The decision, outlined in a statement on LSS’s Facebook page, cites a series of challenges that have plagued Chautauqua County’s senior living programs since 2019. These challenges include an imbalance between certified skilled nursing beds and residents, regulatory burdens, decreasing Medicaid reimbursement rates, rising delivery costs, a shrinking healthcare workforce, and a trend favoring home-based care.

Local skilled nursing facilities have struggled with an average occupancy rate of 65%, significantly below the 90 to 95% rate required for financial sustainability. Lutheran, which operated at optimal occupancy four years ago, finds itself unable to maintain the same level of stability. ”It is with great sadness that the Lutheran Board of Directors and Administration have decided that it is necessary to close this great community resource,” said Lutheran President and CEO Tom Holt. “Lutheran is currently working with the New York State Department of Health to ensure that this transition is as smooth as possible. Our top priority is to work with every resident, their families and our valued employees, to secure new housing options, care and job placement,” said Holt.

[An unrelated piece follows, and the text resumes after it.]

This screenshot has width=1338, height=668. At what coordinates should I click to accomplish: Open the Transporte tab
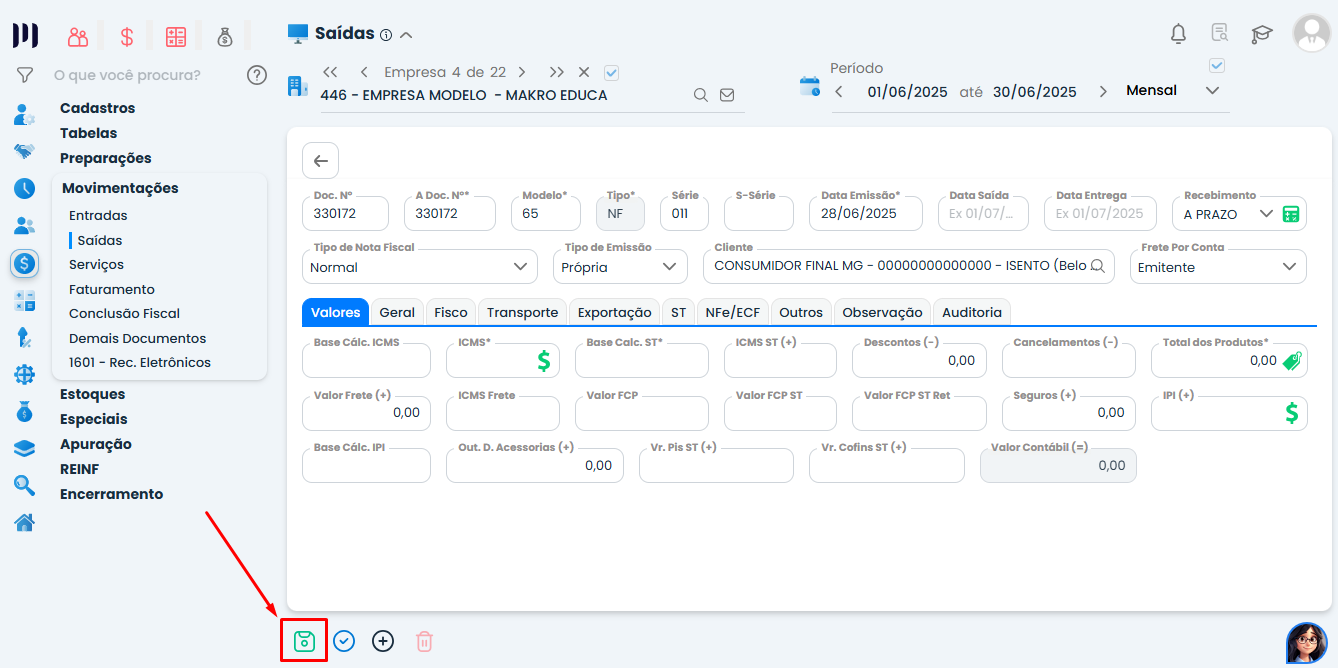click(522, 312)

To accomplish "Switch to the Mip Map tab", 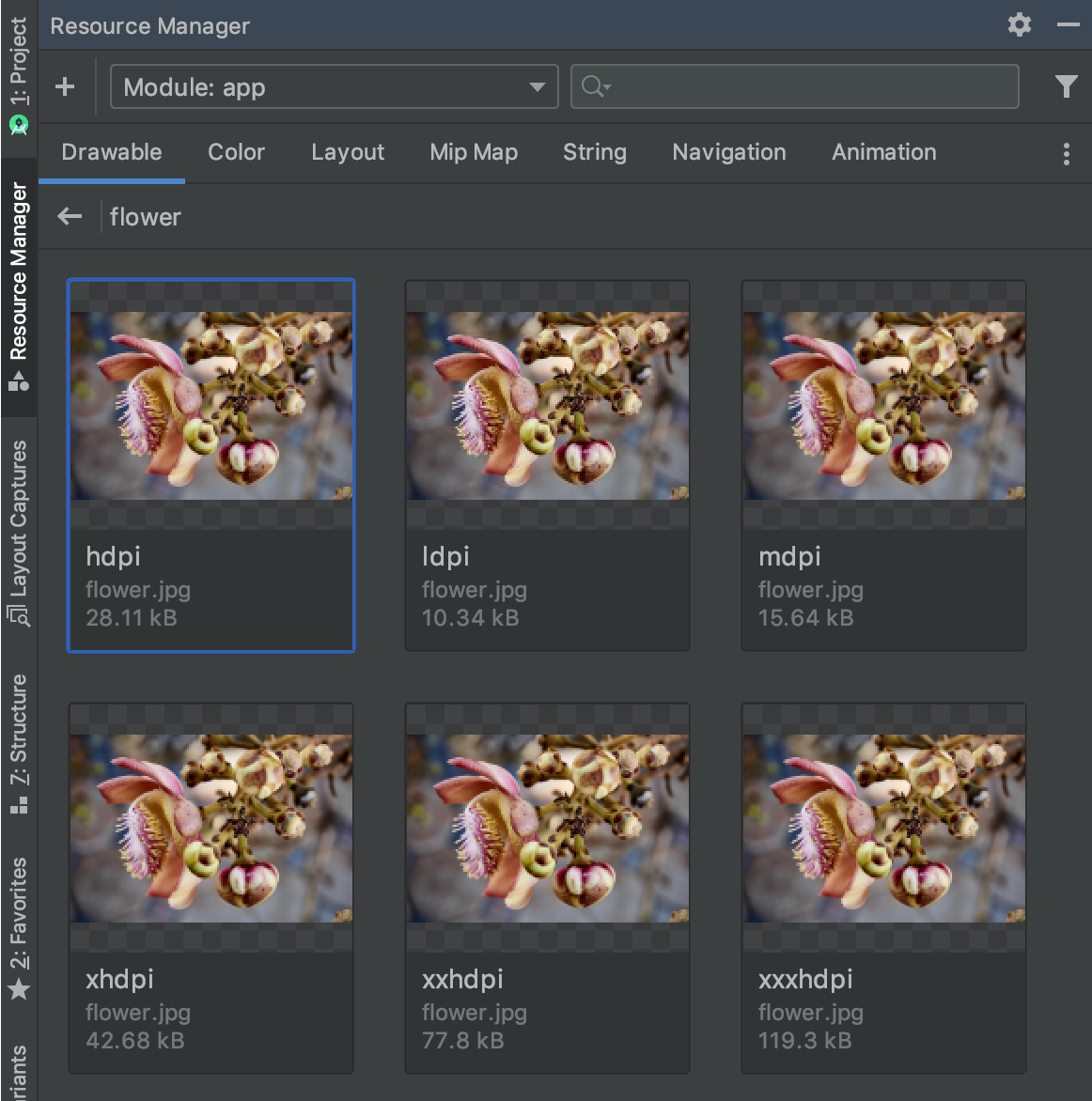I will point(474,152).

Lutheran Board Chair Terry Turner added, “Lutheran’s longstanding mission is to offer care that supports an individual’s journey through life with compassion, dignity, and respect. Our pathway now includes how we evolve and innovate for the well-being of our county-wide senior population.”

“Losing a high quality, long-term care provider is a loss for the community, particularly rural communities where there are far fewer choices. New York State is responsible for this closure because of its failure to cover the cost of caring for Medicaid residents who make up the vast majority of residents living in nursing homes. New York State, on average, only covers 74% of the cost of care” said Jim Clyne, CEO of LeadingAge New York. “The time is now. Our state needs a better financial solution to care for our respected elders.”
In addition to written notifications as outlined in the official closure plan submitted to NYSDOH, in-person meetings will be scheduled with residents and families to explain the forthcoming process and provide opportunities for questions and guidance.
Lutheran will coordinate, assist, and ensure that appropriate arrangements are made for residents who wish to receive services from a nursing home of their choosing. Every effort will be made to provide a seamless transition and smooth continuation of services through individualized care management plans.
“We know this decision is coming as a surprise to many but we are dealing with harsh industry realities. Hard decisions have to be made to keep the other county-wide facilities viable financially.
There just aren’t enough people, both residents and staff, to keep all the facilities open, providing optimum levels of care. We can’t be three years down the road, not paying our bills and be financially insoluble where it negatively impacts the other programs under the Lutheran senior housing umbrella,” Holt added.
Lutheran will also endeavor to assist its affected employees according to requirements outlined by the Department of Labor Worker Adjustment and Retraining Notification (WARN), connecting with local Workforce Investment Board (WIB) resources, assisting with placement at surrounding health care facilities, and supporting outreach to local employers to include hosting on-site job fair events.
Building and property disposition following the discharge of all residents has not yet been determined. At the time of closure, the facility will be secured, all fire and security systems will remain operable, and staff will be assigned to round daily to ensure the integrity of the building, its contents and property.
WNY News Now has confirmed that the facility is indeed closing and that the post is indeed authentic.